▸ **Data section**:
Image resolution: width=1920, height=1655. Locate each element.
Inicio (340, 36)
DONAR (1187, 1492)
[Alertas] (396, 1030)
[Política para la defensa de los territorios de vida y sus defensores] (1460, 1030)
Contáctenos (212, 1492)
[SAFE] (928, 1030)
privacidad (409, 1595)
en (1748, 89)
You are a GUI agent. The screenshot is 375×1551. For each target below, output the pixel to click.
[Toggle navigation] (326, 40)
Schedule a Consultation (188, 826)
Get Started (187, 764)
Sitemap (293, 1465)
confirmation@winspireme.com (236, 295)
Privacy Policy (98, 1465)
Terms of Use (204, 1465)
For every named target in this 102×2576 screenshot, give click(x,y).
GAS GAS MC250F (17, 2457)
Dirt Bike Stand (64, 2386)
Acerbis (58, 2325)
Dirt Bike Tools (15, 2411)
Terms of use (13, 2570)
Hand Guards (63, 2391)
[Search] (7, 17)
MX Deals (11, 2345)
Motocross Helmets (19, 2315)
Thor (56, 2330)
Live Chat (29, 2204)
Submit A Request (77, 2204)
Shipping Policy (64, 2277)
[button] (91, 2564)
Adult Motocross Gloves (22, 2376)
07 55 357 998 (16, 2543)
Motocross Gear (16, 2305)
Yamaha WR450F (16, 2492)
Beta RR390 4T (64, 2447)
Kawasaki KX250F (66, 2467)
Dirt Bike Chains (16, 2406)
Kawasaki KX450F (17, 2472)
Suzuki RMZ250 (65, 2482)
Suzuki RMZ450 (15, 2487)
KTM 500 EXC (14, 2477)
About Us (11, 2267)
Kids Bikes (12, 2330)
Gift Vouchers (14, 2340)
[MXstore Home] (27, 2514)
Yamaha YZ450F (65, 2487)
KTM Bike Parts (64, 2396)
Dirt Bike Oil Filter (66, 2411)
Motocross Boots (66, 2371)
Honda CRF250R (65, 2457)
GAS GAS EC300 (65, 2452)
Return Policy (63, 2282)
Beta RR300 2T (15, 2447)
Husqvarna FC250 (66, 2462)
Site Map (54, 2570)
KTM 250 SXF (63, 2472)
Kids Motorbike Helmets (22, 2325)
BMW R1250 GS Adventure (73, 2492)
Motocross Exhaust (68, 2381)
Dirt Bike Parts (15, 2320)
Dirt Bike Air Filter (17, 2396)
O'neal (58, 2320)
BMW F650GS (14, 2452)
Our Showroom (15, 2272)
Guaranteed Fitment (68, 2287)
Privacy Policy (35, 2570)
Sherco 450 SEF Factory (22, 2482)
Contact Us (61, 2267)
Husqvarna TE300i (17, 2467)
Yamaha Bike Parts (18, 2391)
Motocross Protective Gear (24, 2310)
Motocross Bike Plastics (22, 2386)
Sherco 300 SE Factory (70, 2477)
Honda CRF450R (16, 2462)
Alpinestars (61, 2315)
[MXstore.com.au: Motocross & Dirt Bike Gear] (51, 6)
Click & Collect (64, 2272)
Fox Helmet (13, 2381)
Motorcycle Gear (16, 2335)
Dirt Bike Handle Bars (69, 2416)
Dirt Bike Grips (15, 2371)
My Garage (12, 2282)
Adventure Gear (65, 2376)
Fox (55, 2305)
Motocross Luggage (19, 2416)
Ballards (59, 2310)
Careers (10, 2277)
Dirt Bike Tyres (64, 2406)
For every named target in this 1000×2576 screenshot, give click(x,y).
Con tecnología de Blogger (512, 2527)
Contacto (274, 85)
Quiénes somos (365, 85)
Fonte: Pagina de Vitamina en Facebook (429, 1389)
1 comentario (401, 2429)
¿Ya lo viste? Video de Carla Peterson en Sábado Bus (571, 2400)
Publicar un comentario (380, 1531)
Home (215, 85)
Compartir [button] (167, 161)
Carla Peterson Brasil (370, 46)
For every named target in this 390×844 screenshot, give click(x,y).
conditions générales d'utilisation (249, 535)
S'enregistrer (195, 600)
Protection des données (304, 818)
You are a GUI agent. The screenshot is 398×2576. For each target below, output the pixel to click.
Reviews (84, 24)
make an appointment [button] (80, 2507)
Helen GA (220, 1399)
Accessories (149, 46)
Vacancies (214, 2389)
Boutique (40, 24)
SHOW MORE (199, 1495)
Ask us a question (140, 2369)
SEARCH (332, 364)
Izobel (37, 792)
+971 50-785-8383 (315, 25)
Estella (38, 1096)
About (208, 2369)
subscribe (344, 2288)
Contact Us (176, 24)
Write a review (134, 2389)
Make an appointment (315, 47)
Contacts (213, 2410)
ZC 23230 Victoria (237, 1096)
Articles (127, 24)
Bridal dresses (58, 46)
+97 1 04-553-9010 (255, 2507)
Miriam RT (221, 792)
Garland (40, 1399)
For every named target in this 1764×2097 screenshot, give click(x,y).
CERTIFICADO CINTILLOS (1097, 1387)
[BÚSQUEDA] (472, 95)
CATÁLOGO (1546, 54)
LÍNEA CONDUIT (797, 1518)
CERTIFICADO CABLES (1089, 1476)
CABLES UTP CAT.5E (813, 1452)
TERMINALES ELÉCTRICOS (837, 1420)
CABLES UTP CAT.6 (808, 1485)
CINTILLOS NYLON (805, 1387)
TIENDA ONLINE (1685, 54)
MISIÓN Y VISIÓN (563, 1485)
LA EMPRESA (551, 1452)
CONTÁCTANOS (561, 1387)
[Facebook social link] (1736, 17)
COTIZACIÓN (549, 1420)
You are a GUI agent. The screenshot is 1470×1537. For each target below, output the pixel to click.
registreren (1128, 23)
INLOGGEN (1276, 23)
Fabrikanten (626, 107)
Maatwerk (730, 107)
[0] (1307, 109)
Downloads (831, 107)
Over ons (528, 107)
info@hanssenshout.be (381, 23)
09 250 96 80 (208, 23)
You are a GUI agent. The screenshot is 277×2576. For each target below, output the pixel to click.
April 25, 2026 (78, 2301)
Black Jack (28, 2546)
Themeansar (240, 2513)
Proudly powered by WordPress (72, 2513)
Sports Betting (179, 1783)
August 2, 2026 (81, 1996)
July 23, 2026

▸ **Instructions to follow**: Output exactly one stretch of the listing: from the line containing "Inicio (340, 36)" through the line containing "Fox Helmet (13, 2381)", both end lines included.

▸ **Written solution**:
Inicio (340, 36)
DONAR (1187, 1492)
[Alertas] (396, 1030)
[Política para la defensa de los territorios de vida y sus defensores] (1460, 1030)
Contáctenos (212, 1492)
[SAFE] (928, 1030)
privacidad (409, 1595)
en (1748, 89)
You are a GUI agent. The screenshot is 375×1551. For each target below, output the pixel to click.
[Toggle navigation] (326, 40)
Schedule a Consultation (188, 826)
Get Started (187, 764)
Sitemap (293, 1465)
confirmation@winspireme.com (236, 295)
Privacy Policy (98, 1465)
Terms of Use (204, 1465)
For every named target in this 102×2576 screenshot, give click(x,y).
GAS GAS MC250F (17, 2457)
Dirt Bike Stand (64, 2386)
Acerbis (58, 2325)
Dirt Bike Tools (15, 2411)
Terms of use (13, 2570)
Hand Guards (63, 2391)
[Search] (7, 17)
MX Deals (11, 2345)
Motocross Helmets (19, 2315)
Thor (56, 2330)
Live Chat (29, 2204)
Submit A Request (77, 2204)
Shipping Policy (64, 2277)
[button] (91, 2564)
Adult Motocross Gloves (22, 2376)
07 55 357 998 (16, 2543)
Motocross Gear (16, 2305)
Yamaha WR450F (16, 2492)
Beta RR390 4T (64, 2447)
Kawasaki KX250F (66, 2467)
Dirt Bike Chains (16, 2406)
Kawasaki KX450F (17, 2472)
Suzuki RMZ250 (65, 2482)
Suzuki RMZ450 (15, 2487)
KTM 500 EXC (14, 2477)
About Us (11, 2267)
Kids Bikes (12, 2330)
Gift Vouchers (14, 2340)
[MXstore Home] (27, 2514)
Yamaha YZ450F (65, 2487)
KTM Bike Parts (64, 2396)
Dirt Bike Oil Filter (66, 2411)
Motocross Boots (66, 2371)
Honda CRF250R (65, 2457)
GAS GAS EC300 (65, 2452)
Return Policy (63, 2282)
Beta RR300 2T (15, 2447)
Husqvarna FC250 (66, 2462)
Site Map (54, 2570)
KTM 250 SXF (63, 2472)
Kids Motorbike Helmets (22, 2325)
BMW R1250 GS Adventure (73, 2492)
Motocross Exhaust (68, 2381)
Dirt Bike Parts (15, 2320)
Dirt Bike Air Filter (17, 2396)
O'neal (58, 2320)
BMW F650GS (14, 2452)
Our Showroom (15, 2272)
Guaranteed Fitment (68, 2287)
Privacy Policy (35, 2570)
Sherco 450 SEF Factory (22, 2482)
Contact Us (61, 2267)
Husqvarna TE300i (17, 2467)
Yamaha Bike Parts (18, 2391)
Motocross Protective Gear (24, 2310)
Motocross Bike Plastics (22, 2386)
Sherco 300 SE Factory (70, 2477)
Honda CRF450R (16, 2462)
Alpinestars (61, 2315)
[MXstore.com.au: Motocross & Dirt Bike Gear] (51, 6)
Click & Collect (64, 2272)
Fox Helmet (13, 2381)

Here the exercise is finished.